» **ENTRIES PROVIDED**
○ ○ ○ ○

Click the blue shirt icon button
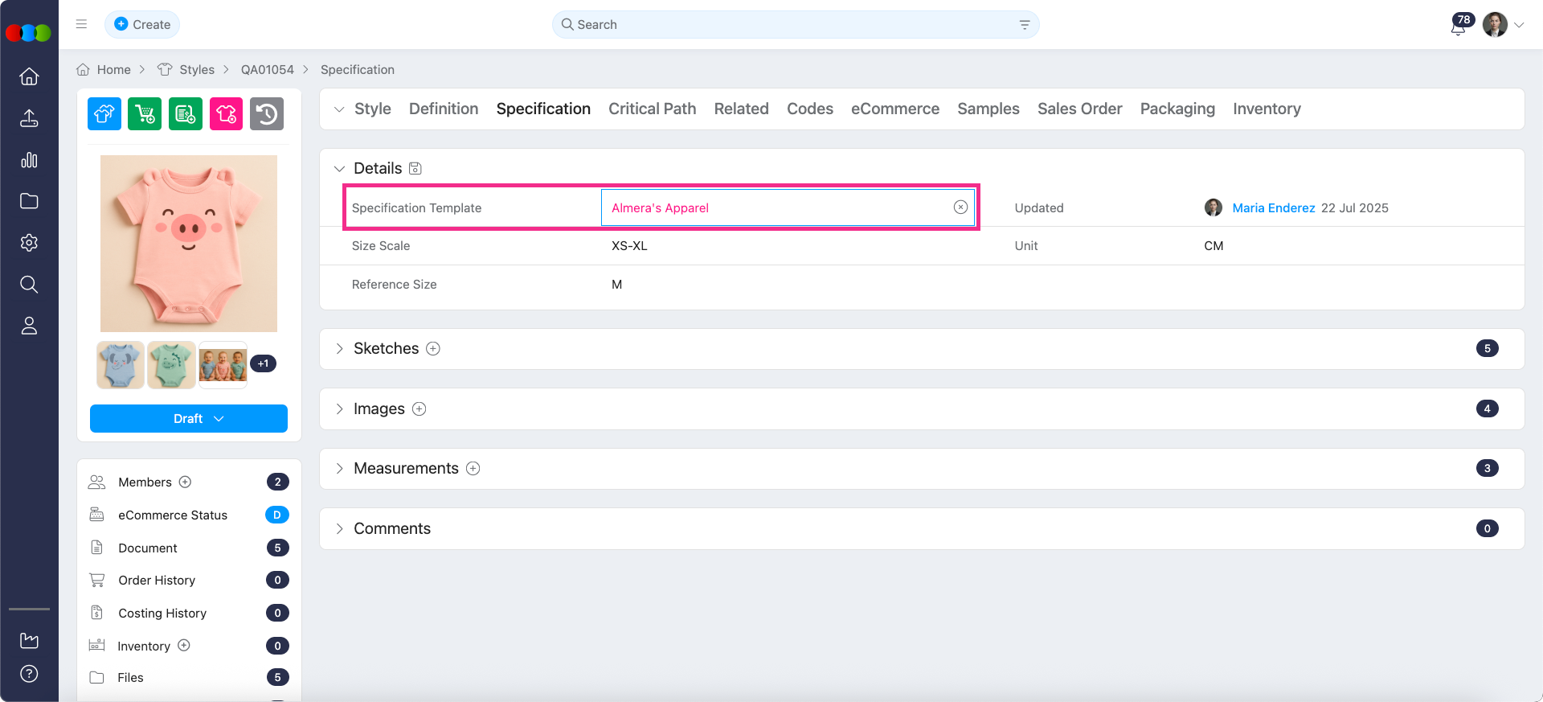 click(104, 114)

○ ○ ○ ○

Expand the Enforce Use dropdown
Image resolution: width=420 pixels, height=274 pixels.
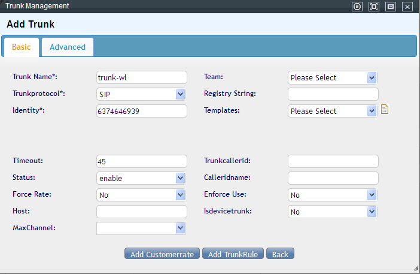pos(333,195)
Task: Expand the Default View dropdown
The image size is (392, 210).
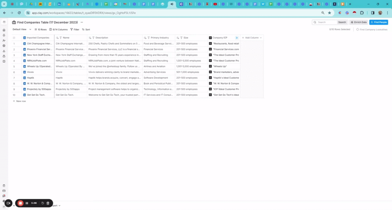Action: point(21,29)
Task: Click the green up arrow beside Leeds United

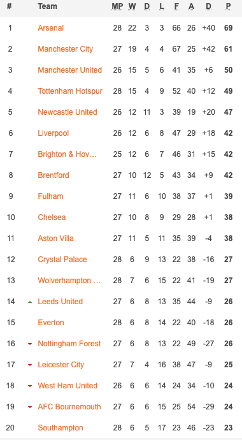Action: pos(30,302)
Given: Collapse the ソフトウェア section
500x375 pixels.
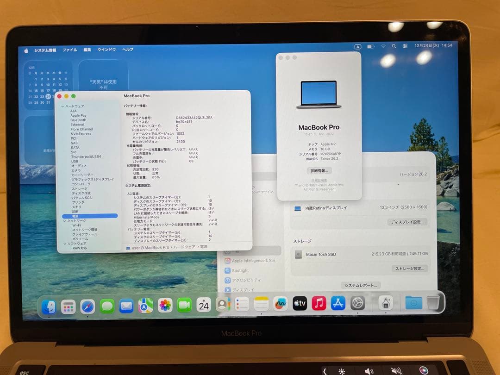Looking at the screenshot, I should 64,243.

○ ○ ○ ○

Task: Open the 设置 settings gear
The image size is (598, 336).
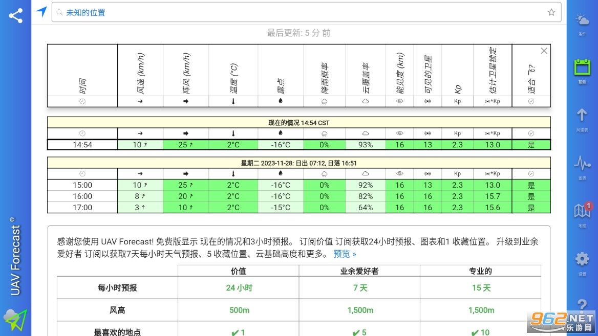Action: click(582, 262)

○ ○ ○ ○

» **TASK INSTRUCTIONS**
Across the whole listing above, state how many lines contain "Expand". Only the number is wanted.

» **ANSWER SPACE**
2